Notwithstanding the MSA, Husband petitioned for divorce, referencing the MSA in his petition; Wife filed a general denial, making no mention of the MSA. Husband, now represented by counsel, subsequently attended what was deemed an uncontested hearing, giving evidence of the insupportability of the marriage, and asking the court to render judgement on the MSA, which the court did, as well as issuing the divorce decree. Wife did not receive notice of the hearing, and thus did not attend. However, Wife subsequently filed a motion to set aside the judgement, arguing that the MSA was not subject to §6.602(b). She relied on the language in §6.602(a), which permits the parties or the court to refer the matter to mediation. She argued that this language meant that §6.602(b) applied only if a divorce petition was pending at the time of the MSA. The appellate court agreed, leading Husband to appeal this issue to the Texas supreme court.
Held: Reversed. The MSA was still subject to §6.602(b) notwithstanding the lack of a pending petition at the time of its execution; there is no requirement that a petition be filed as a prerequisite to §6.602(b). The plain language of §6.602(a) provides that the court may refer a suit for dissolution to mediation. Of course, the language refers to a suit for dissolution because the court has no power to order anything outside of a pending lawsuit, as the court explained. In reviewing §6.602(b), the court noted that it contained only three conditions for the MSA to be binding on the parties, none of which included a pending divorce petition. The court refused to read into the §6.602(b) a requirement that the legislature did not see fit to include. Moreover, making the MSA binding on the parties if it satisfied the conditions set forth in §6.602(b) without anything more was consistent with the legislature’s goal to encourage settlement. In sum, the parties’ MSA was binding on them and the court was required to enter their agreement as its judgment.

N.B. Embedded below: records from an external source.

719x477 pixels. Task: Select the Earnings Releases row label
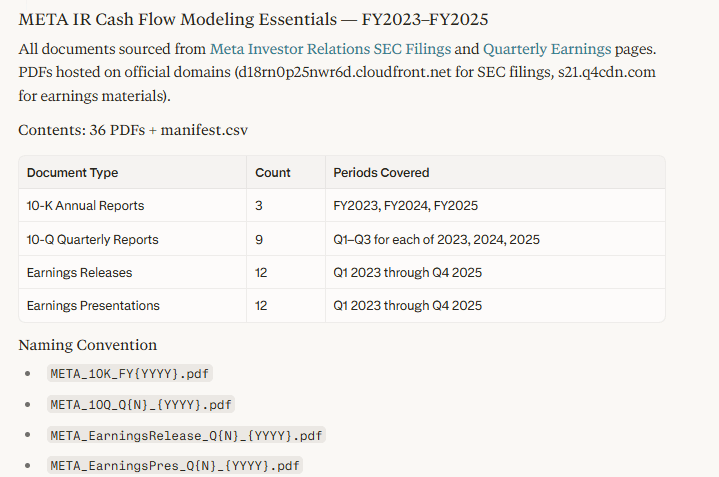79,272
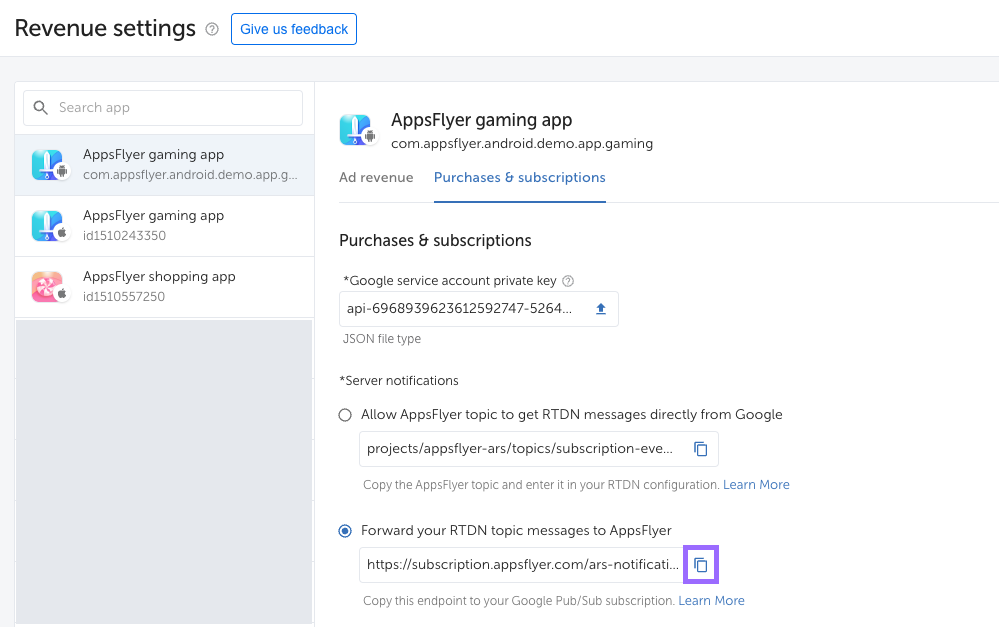Click the upload icon for the private key
This screenshot has height=627, width=999.
tap(601, 309)
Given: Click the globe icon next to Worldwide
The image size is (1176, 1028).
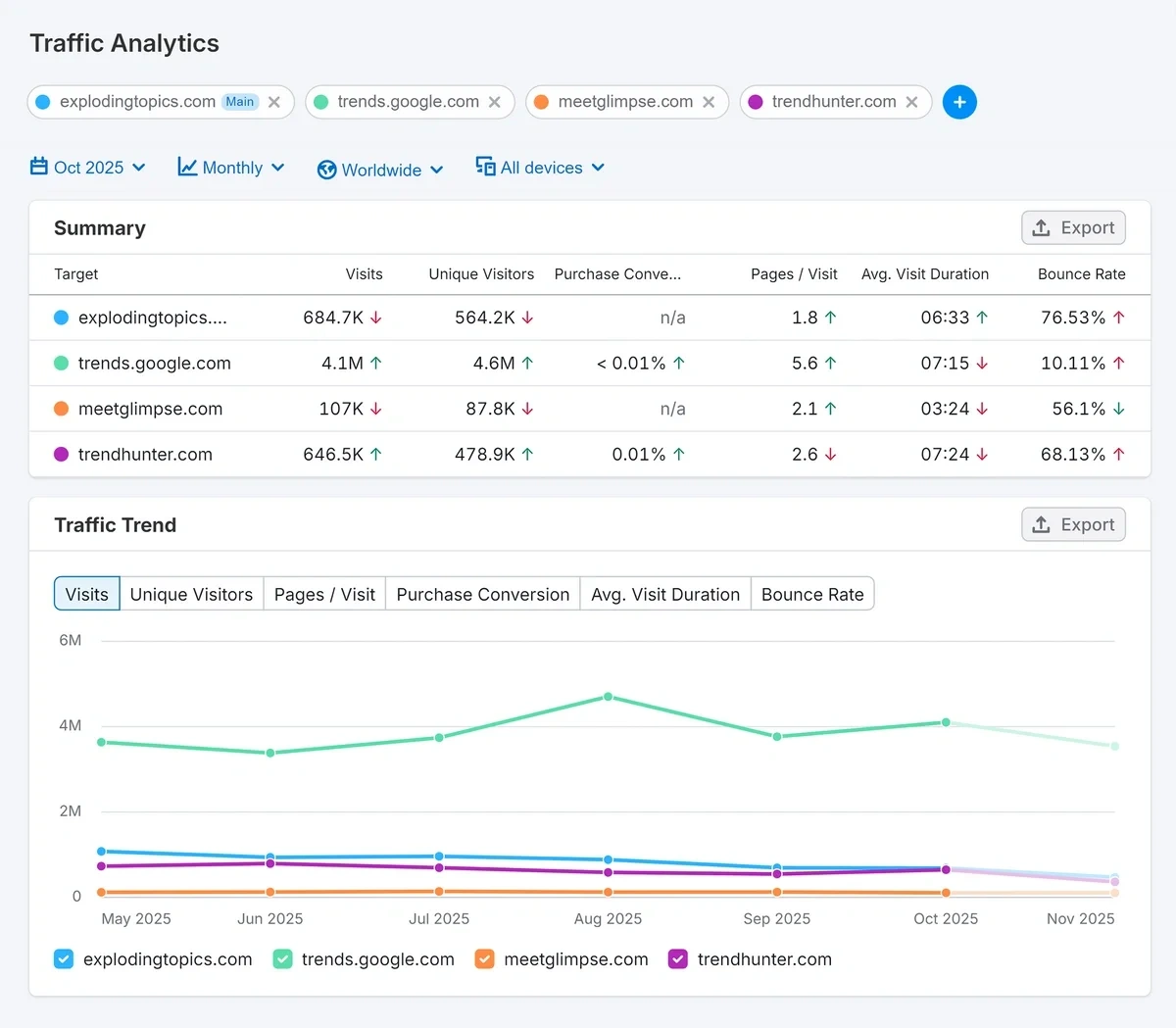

While Wife did not prevail in setting aside the trial court’s judgment based on §6.602, the court nonetheless reversed the trial court’s judgment based on a lack of notice to the wife of the hearing. The court rejected Husband’s argument that the divorce was uncontested based on the MSA, noting that Wife had indeed filed a general denial. Moreover, although §6.602 limit the trial court’s power to review the terms of the MSA, judgment on the MSA is not automatic. The parties may still challenge the MSA relying on statutory defenses. Finally, the court noted the due process concern that arises when a party does not receive notice of a hearing. Thus, the court held that Wife was entitled to notice. When she did not receive it, the court erred in rendering judgment.